What separates a cop from a teacher when it comes to an autistic child (or even a neurologically normal, but violent, child)? The cop has cuffs and the teacher doesn’t.
I’m not saying there aren’t some wonderful school resource officers out there; I’m sure there are. I’m saying that there’s a heck of a lot going on in school that shouldn’t involve law enforcement at all, but everybody is trying to put the turd in someone else’s pocket.
More on schools and discipline;
There used to be an unwritten understanding between schools and parents. The schools would indoctrinate the little heathens, but would also teach them to read, write, and do basic math. The parents would let a certain amount of indoctrination slide, and would back up the schools on matters of discipline, unless the school was perpetrating an unusually smelly injustice.
Somewhere in the early to mid 20th Century the schools lost the capability to keep up their side of the bargain, and at the same time the indoctrination began really getting out of hand. Over time, Parents came to distrust the schools, and stopped backing them up.
From then on you get a spiral of declining discipline feeding declining learning, leading to less parental cooperation, and so on, and on.

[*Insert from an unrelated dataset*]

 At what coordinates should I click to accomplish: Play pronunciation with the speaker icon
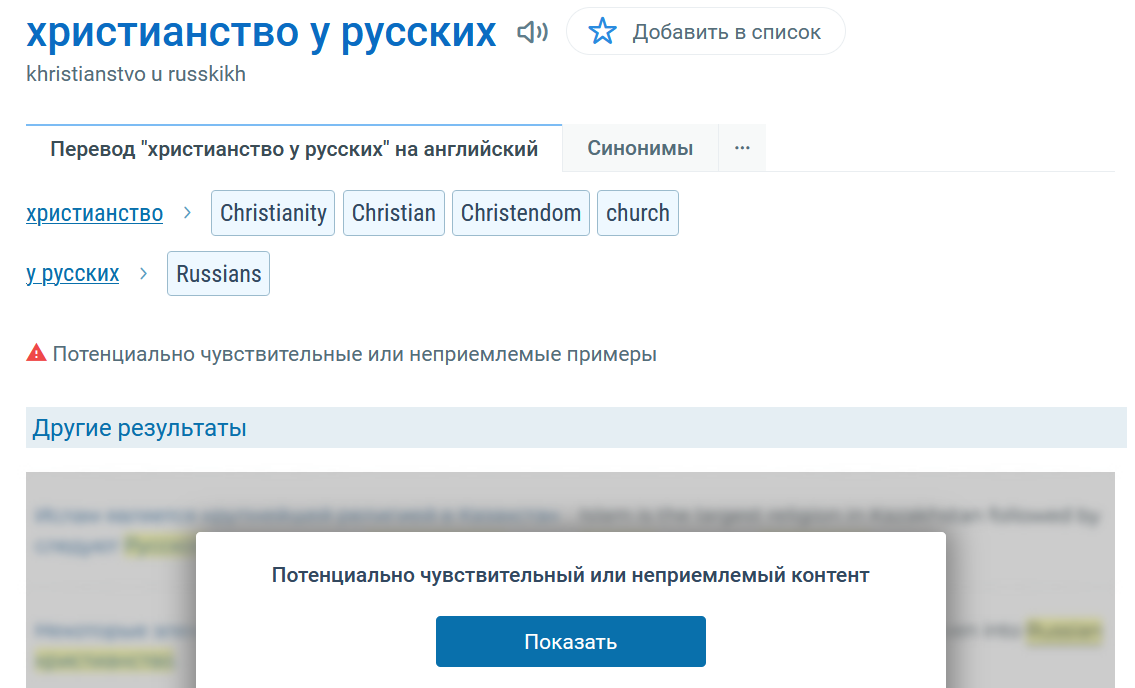click(532, 33)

Private schools don’t have this problem as badly, because they can require parents to sign agreements about discipline that limit the amount of damage that they can do. The private schools don’t have to accept anybody they don’t want to.
Vouchers are the only solution being put forward that has any chance of helping this situation, so far as I can see. They would eliminate from the purely public schools all the parents who care enough to make trouble because some teacher objects to Johnny picking his teeth with a switchblade. The parents who DO care will be faced with a choice; find a school where the regimen of discipline is something they can tolerate, or leave their budding little savage in the public school zoo to take his chances with all the other animals.
It won’t be perfect (no school system in Human history has been, after all), and like the present system it will eventually calcify along the fault lines of its problems and fail. Then our grandchildren will have to institute something else, which will calcify and fail in turn.
Or am I completely off base? Anybody?
If you’ve read the book Freakonomics, you might conclude that this could be another side effect of the Roe v. Wade decision… because women who could not take care of kids had abortions available to them, and these were predominantly poor women whose male children were statistically more likely to end up in trouble with the law, the net result was a reduction in societal crime over the following generation(s).